As such, Africa’s quest to identify the key drivers of successful structural transformation that can help to accomplish the 2030 UN sustainable economic development agenda and the agenda 2063 has become more important than ever. If Africa’s economic challenges are not properly addressed, the region will be at risk of facing unprecedented further conflict, displacement and migration.

So what are the key drivers of inclusive structural transformation in Africa? While scholars in this field suggest several candidates, I argue that the following four recent developments appear to be the most viable game-changers to bring about structural transformation in Africa.

China’s structural transformation into a high wage economy

Structural transformation is changing China’s manufacturing industrial structure from labor-intensive light manufacturing export firms towards more diversified and higher technology firms. Such structural transformation is significantly increasing industrial labor costs in China, thereby eroding the country’s competitive advantage in low skilled manufacturing industries such as electronics assembly, garments, toys and shoes.

Some scholars argue that this recent and unprecedented development will free up around 85 million labor-intensive light manufacturing Chinese jobs, creating potential employment opportunities in Africa.
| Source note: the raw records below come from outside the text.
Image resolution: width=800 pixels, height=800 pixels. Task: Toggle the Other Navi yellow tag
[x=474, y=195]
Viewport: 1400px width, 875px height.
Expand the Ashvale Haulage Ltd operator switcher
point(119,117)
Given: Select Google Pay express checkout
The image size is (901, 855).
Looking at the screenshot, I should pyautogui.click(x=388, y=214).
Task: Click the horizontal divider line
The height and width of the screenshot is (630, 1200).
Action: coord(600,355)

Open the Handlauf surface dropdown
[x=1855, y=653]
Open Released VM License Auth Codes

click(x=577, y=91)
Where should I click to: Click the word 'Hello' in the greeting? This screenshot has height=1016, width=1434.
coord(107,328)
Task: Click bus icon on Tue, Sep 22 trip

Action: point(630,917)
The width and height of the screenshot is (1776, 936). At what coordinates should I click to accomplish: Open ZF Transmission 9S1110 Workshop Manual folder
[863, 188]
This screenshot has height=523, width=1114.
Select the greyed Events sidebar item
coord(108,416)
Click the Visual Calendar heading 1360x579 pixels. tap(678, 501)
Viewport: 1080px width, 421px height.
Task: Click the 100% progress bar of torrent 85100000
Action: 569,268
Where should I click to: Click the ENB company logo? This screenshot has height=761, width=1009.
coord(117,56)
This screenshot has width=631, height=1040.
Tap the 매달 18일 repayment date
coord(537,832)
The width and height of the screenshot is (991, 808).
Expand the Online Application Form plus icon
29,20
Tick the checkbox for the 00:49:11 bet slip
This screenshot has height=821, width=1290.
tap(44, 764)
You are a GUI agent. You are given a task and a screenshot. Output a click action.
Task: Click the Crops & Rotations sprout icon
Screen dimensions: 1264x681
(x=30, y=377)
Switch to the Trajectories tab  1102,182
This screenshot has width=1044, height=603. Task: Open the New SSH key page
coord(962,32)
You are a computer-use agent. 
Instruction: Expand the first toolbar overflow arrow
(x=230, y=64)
While automation technologies are continuing to make many low-skilled manufacturing jobs redundant, others remain viable. For example, complex-sewing tasks remain difficult to automate thus opening up opportunities to relocate this work to low-wage African countries. Some studies have already shown that relocation of labor-intensive industries is getting underway in a few African countries (for example, Ethiopia and Madagascar).

This beneficial trend will continue to other low cost African countries if Governments create stable political environments, conducive business environments, and design appropriate industrial policies. To facilitate the relocation of labor-intensive firms, industrial policies should also focus on increasing labor productivity, establishing connections with buyers to reduce lead-time, and develop collaboration with foreign firms to gain international networking.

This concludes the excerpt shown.